Jack TenneyExtra Point

by Jack Tenney, Publisher

April 2001

Born supervisor

I have always been more fascinated watching people work than actually getting in there and doing it myself. To be kind, you might say I'm a born supervisor. Far too many will bring the word "lazy" to the top of their minds.

Be that as it may, let me share with you some conclusions (tentative ones; I'm not through watching others work quite yet, thank you.)

Consider a woodpile. Typically, it starts out as a jumble, most often a jumble in an inappropriate place (driveway: blocking the garage; beside the driveway: killing the shrubs; at the end of the driveway: blocking the mailbox.) So, the woodpile in its initial configuration needs processing, sometimes even sawing and splitting.
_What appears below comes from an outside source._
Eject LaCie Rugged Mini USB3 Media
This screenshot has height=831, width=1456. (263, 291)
How many valid ways are there to get it from heap to heat?

It absolutely depends on the quality of the work force.

Note well that I have concluded that quality is the precedent variable, not quantity.

A work gang is capable (usually) of moving a pile from here to there. However, their pile over there isn't that dissimilar in form from your pile over here so there remains a need for quality control if you're looking for order and utility. To have the new pile looking and performing better than the old pile, I recommend using a committee of one. For whatever reason, the design, orientation, length, height and depth of the new pile is best left to a singular vision if you want the job accomplished in a weekend.
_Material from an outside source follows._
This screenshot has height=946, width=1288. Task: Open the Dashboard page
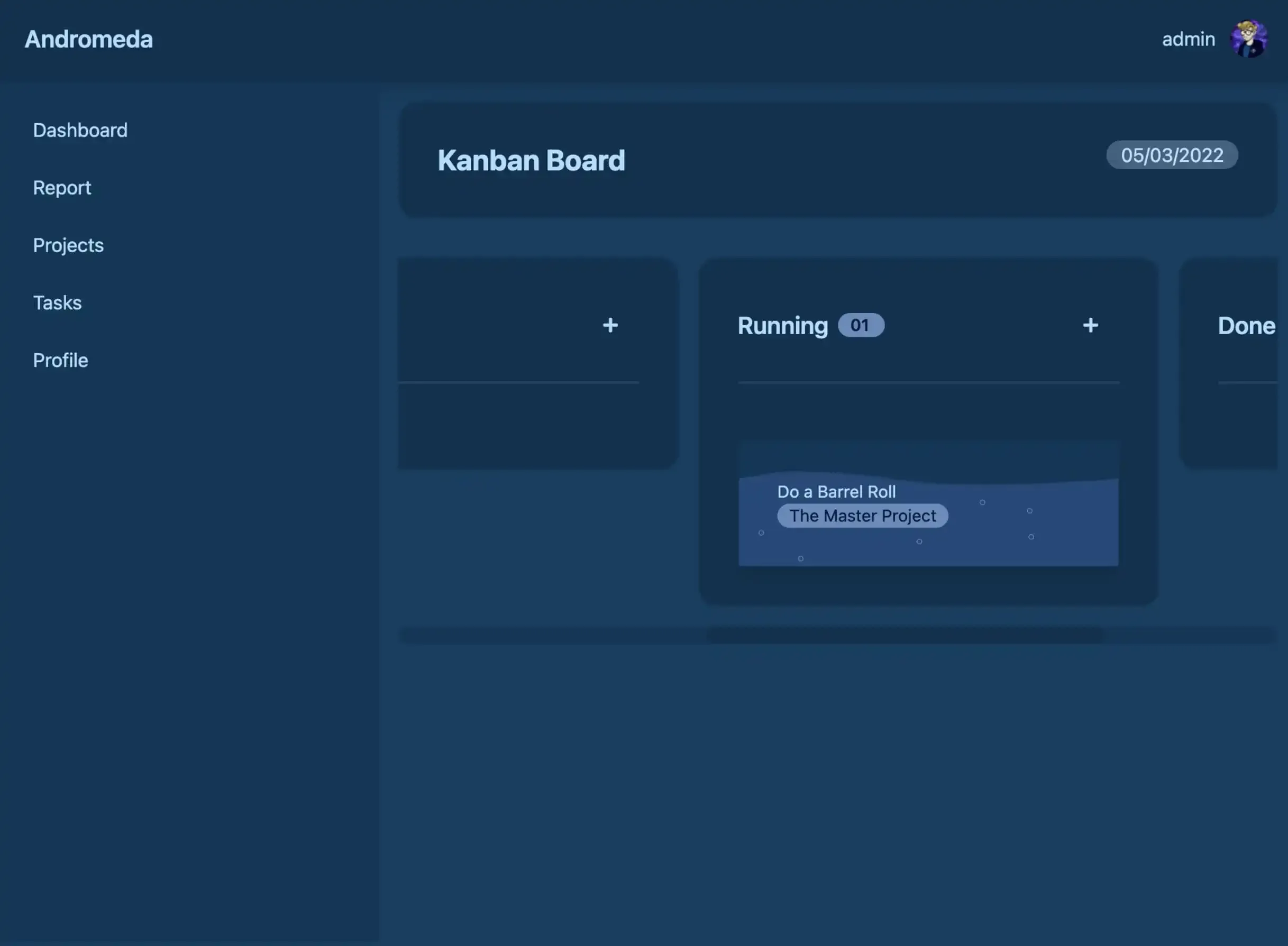click(x=80, y=130)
Now, to the meat of the process: Know your worker.

Some need only be shown the jumbled pile and the target zone. These workers are motivated by work. The larger the pile, the harder they work. They seem to be actually energized by huge tasks. You do want to watch their first few trips to make sure their vision is in focus with future needs such as access to doors, bulkheads, and meters. The upgraded responsibilities for directing the work-motivated worker is a small price to pay for a tear-free quickly repiled pile.

Tear-free? Using almost any other-motivated worker than a work-motivated one to repile piles involves strategies for dealing with weeping and gnashing of teeth (they weep, you gnash.) I've often thought blinders might help. As energized as some are by the enormity of the task, more often workers faced with daunting chores are daunted like crazy. Some can stand and look at a pile of wood longer than it took to grow it.

Short-interval scheduling was born to overcome the overwhelmed. Never, and I mean always "never let folks on short schedules see the big picture." Concentrate on the time to move one log from here to there, "See, that's good! Less than a minute. Great!" Then later, "Oops, you're a log behind. Let's pick it up a little."

At last resort, get a Sony Stackman and load up a CD with every cover of "Working on the Chain Gang." (I think it's in the elevator-music-with-a-beat section of your local music store.)

Speaking of work songs, do you remember the title of the ditty with the line, "He holds the lantern while his mother chops the wood?"

Whatever it takes, keep up the good work; I'm watching. Hey, I'll even hold the lantern.